The night of 8th November was the nightmare for all Indian people possessing 500 and 1000 Rs notes due to sudden announcement of Demonetisation. There was a chaos of cash hoarding all over the streets of India, women were all busy searching out for the saved money from their hidden places, a crowd of people was racing towards ATM’s and Banks making a snake-like line in order to keep their money safe.
It has been 1 year since the ban of 500 and 1000 Rs notes. It was known to be ‘Notebandi’ and turning the valuable currency into just a piece of paper. This rarest of rare procedure of Demonetisation occurred to combat the deposition of Black Money in the nation. However, the recent news that new Rs. 10 notes will soon be in the market, makes a deviation from the purpose.
It was expected that this reform will bring long-term gain followed by an increase in productivity. But it seems that this move failed in achieving its main objective of the expulsion of counterfeiting, curbing corruption and benefiting the poor. The objective today looks like changing the colors of currency notes, ahead of Holi festivities, for there is no thought given to the after-effects of this activity. From denominations of Rs 2000 to denominations of Rs 50, all notes are very bright.
Common People Are The Actual Sufferer
The trouble of common people started on the very first day of this Demonetisation, where people were seen haphazardly rushing to the bank to exchange their old Rs 500 and Rs 1000 currency notes. An immense disadvantage was faced by local vendors and common people, due to disrupted cash flow. The longstanding unending queue made the common people suffer patiently.
Much to my shock, an old woman of 80 years, died of heart-attack while standing in the bank queue. Not just this, it was about more than 100 people died because of physical as well as mental trauma. The purchasing power of common people was negatively affected due to the scarcity of hardcore cash and so was the income of sellers.
Even after the completion of 1 year, there is no such benefit to common people as it was laid down, though they suffered in the belief of good days. Many people who failed to exchange their money, saw their savings earned by their hard work turning into a wasteful paper.
Demonetisation Leading To Unemployment
The worst side-effect of this activity was the fact that over 1.5 million people lost their jobs and became unemployed. According to CMIE report, the impact of demonetization was such that the average rate of labour participation which was 46.9% in January to October 2016 fell to 44.8% in the weeks after Demonetisation.
This act not only adversely affected the livelihood of labors but also opened the ways in slowing down the economy. Demonetisation made 86.4% of the currency in circulation useless overnight and caused a stoppage to 80-98% of the transaction, which was carried out in cash. It affected the old-aged people who are not much aware of the credit/digital transactions.

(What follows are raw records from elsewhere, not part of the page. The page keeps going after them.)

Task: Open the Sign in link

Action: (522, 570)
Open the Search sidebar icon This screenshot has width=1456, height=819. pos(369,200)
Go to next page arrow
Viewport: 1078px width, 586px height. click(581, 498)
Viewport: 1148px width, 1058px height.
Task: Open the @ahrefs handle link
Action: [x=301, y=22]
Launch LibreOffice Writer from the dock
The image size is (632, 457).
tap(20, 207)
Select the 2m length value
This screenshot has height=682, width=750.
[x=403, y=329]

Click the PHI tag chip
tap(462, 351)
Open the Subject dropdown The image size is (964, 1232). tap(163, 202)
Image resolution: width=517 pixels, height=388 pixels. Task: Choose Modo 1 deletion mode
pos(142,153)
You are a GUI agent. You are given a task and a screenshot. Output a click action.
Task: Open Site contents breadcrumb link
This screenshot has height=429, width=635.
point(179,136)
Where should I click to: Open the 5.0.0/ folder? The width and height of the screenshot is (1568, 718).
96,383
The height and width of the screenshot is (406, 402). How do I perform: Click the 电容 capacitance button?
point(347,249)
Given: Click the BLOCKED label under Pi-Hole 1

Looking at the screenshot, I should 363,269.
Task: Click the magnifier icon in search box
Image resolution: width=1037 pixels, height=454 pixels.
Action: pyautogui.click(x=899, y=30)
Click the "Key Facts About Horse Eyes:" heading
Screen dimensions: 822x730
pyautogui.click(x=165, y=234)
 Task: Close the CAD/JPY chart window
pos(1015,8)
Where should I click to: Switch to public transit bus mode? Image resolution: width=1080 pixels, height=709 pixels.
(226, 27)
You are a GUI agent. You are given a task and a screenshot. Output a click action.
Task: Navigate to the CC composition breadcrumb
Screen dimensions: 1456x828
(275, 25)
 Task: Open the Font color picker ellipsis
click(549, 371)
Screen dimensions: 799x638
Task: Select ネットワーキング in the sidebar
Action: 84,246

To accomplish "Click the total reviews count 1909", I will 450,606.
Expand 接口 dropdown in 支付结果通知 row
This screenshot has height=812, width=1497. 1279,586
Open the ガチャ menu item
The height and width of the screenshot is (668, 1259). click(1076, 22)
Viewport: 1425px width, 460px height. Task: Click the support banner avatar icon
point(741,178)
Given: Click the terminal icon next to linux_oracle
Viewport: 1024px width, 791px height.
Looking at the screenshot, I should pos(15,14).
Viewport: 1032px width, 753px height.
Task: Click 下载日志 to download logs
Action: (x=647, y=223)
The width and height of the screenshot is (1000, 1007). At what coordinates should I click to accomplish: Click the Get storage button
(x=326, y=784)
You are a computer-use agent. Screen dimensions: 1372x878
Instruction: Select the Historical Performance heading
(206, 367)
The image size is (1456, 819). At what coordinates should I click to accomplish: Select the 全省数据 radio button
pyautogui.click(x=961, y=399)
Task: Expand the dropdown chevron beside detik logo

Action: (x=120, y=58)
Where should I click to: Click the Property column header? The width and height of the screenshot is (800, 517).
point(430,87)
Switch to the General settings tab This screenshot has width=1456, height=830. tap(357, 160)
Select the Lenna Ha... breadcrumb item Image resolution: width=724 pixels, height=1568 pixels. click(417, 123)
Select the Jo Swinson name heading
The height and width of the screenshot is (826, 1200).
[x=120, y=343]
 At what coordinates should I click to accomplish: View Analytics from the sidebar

This hasty move also had negative impacts on the growth of the informal sector and small-scale sector.
Adverse Impact On India’s GDP Growth
Before the implementation of GST, the final result was portrayed to be impactful for India’s economic growth. But after 1 year, demonetization and actual implementation of GST is not yielding the same result as it was represented. Rather there is a fall of 2% in GDP rate, much unwelcomed by Indians.
The GDP Annual Growth rate of India, which was about 7% in 2016, sharply slowed down. After the completion of 1 year, the lowest growth rate since the last quarter of 2014 was recorded at 6.1% GDP in 2017. This clearly shows the lower income of the consumers. The loop starts from here.
Due to no increase in income and highly expensive goods, people reduced demand for more goods. Lack of demand for goods lowered the production rate. This led to unemployment, drastically destructing the rural economy. There is a loss of 1.5 lakh crore with each % of GDP. Thus, the fall in GDP is a nerve-racking situation.
The trauma could have been less if there was no fear of any such demonetization activity in the future. But after new 2000 rupee notes, we saw the new 500 rupee notes. Now, we have 200 rupee notes coming out of the ATMs, ahead of the arrival of new 10 rupee notes. Might be, we have another demonetization scenario waiting for us in the future.
The policy, which was drafted to bring back the good days of people, actually became the worst days of people. And we, the People of India are still unsure if or not we will see good days in the future.